Hybrid powertrain systems have been developed to improve the fuel efficiency of internal combustion engines. In the case of a parallel hybrid powertrain system, an engine and a motor are directly coupled. Because of the hardware configuration of the parallel hybrid system, friction and the pumping losses of internal combustion engines always exists. Such losses are the primary factors that result in the deterioration of fuel efficiency in the parallel-type hybrid powertrain system. In particular, the engine operates as a power consumption device during the fuel-cut condition. In order to improve the fuel efficiency for the parallel-type hybrid system, cylinder deactivation (CDA) technology was developed. Cylinder deactivation technology can improve fuel efficiency by reducing pumping losses during the fuel-cut driving condition.

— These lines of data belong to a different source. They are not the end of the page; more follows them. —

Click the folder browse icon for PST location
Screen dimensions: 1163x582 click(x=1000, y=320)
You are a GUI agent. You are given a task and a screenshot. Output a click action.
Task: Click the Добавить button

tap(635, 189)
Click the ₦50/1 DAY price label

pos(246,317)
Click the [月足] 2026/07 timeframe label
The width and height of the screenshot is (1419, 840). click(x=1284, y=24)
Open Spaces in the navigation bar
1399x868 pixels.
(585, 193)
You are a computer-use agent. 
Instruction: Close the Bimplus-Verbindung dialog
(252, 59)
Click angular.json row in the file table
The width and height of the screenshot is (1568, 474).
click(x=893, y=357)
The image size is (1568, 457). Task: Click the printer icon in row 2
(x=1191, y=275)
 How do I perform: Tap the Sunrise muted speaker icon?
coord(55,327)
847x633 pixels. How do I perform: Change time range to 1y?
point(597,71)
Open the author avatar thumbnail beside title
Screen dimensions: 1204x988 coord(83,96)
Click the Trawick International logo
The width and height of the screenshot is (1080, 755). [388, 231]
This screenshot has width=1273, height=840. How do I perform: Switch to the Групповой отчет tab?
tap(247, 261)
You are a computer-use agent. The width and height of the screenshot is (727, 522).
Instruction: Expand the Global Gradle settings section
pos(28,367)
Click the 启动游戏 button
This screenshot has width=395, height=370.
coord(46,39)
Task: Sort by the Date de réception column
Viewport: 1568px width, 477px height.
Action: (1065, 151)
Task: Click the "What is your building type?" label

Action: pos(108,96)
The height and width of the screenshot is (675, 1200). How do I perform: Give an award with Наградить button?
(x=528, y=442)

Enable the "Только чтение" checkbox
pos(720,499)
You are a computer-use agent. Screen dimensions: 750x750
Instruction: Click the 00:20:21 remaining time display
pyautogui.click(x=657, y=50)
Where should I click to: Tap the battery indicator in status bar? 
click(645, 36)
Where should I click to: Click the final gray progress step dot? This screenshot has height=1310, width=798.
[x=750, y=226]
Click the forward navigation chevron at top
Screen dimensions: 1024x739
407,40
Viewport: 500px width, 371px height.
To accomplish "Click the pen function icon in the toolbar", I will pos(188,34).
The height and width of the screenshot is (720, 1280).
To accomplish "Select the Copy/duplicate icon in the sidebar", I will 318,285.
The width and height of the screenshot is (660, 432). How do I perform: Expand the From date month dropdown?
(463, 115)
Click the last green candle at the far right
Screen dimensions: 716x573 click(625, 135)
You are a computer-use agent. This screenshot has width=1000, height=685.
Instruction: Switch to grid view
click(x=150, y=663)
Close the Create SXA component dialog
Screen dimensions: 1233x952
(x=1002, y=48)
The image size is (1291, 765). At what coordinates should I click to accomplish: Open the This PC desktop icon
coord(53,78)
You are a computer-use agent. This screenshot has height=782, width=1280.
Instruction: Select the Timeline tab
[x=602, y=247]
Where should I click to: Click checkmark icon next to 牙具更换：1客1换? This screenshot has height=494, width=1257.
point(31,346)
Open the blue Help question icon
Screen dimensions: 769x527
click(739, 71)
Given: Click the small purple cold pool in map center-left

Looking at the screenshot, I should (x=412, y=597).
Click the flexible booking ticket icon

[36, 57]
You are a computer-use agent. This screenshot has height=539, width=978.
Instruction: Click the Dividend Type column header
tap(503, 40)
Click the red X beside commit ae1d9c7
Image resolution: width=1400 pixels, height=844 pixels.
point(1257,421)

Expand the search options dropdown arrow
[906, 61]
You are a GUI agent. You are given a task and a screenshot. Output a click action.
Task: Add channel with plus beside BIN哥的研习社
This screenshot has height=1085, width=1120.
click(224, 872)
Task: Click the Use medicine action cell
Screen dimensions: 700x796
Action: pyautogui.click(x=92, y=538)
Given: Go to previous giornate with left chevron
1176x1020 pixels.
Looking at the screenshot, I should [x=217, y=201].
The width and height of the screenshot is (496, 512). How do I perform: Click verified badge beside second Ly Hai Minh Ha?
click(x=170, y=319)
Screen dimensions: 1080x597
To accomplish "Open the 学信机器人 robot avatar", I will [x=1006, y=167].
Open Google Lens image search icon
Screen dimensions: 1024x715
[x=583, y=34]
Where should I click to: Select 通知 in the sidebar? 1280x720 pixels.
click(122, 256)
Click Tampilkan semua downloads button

In a CDA engine, there are two operating modes: a CDA mode and an SI mode according to the vehicle operating condition. However, during the mode change from CDA to SI, a serious fluctuation of the air-fuel ratio can occur without adequate control. In this study, an air-fuel ratio control algorithm during the mode transition from CDA to SI was proposed. The control algorithm was developed based on the mean value CDA engine model. Finally, the performance of the control algorithm was validated by various engine experiments.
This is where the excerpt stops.